### INSTRUCTIONS FOR THE TASK
The range runs from the line containing "Task: Click the Atualizar button" to the last line of the entries. Restate those lines word for word, without the pictures.

DATASET ENTRIES START

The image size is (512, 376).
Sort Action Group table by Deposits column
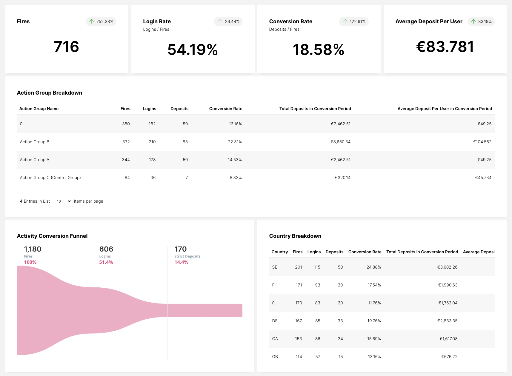tap(179, 109)
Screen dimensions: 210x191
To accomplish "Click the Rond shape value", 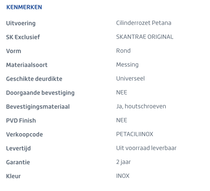I will click(123, 51).
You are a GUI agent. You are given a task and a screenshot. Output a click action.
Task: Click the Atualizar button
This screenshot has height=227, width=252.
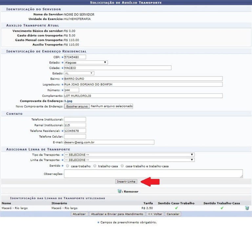[x=79, y=214]
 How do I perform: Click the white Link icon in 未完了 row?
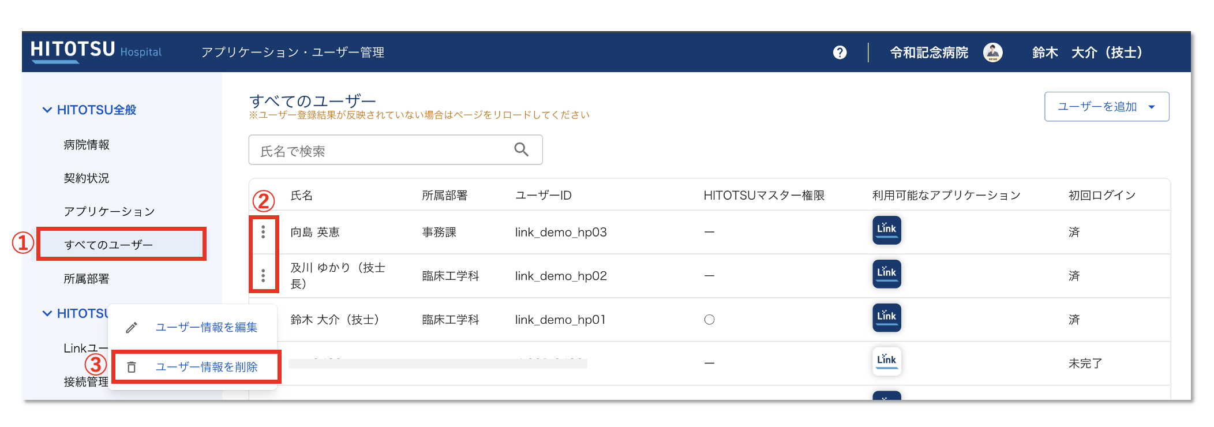tap(886, 362)
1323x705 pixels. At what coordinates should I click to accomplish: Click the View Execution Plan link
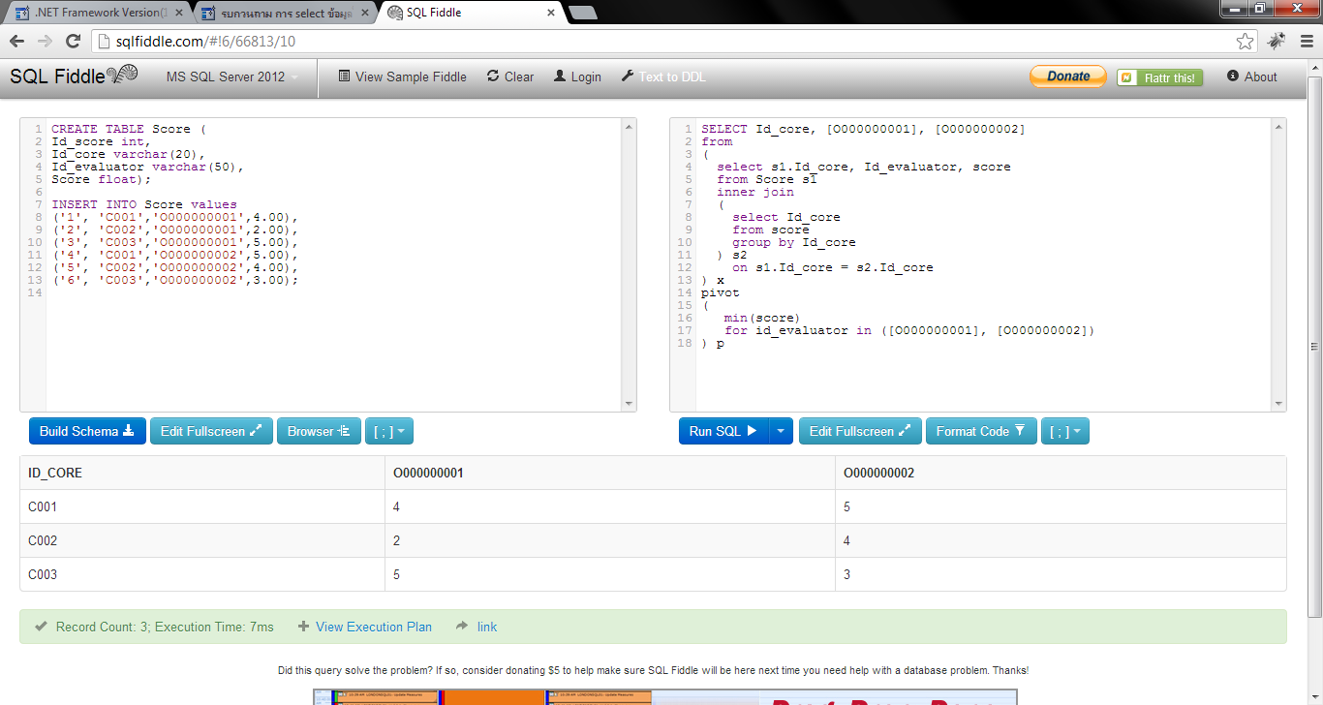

DATASET ENTRIES END

### RESULT BELOW
Task: Click the Atualizar button
This screenshot has height=227, width=252.
[x=79, y=214]
 How do I perform: Click the white Link icon in 未完了 row?
tap(886, 362)
1323x705 pixels. At what coordinates should I click to accomplish: Click the View Execution Plan link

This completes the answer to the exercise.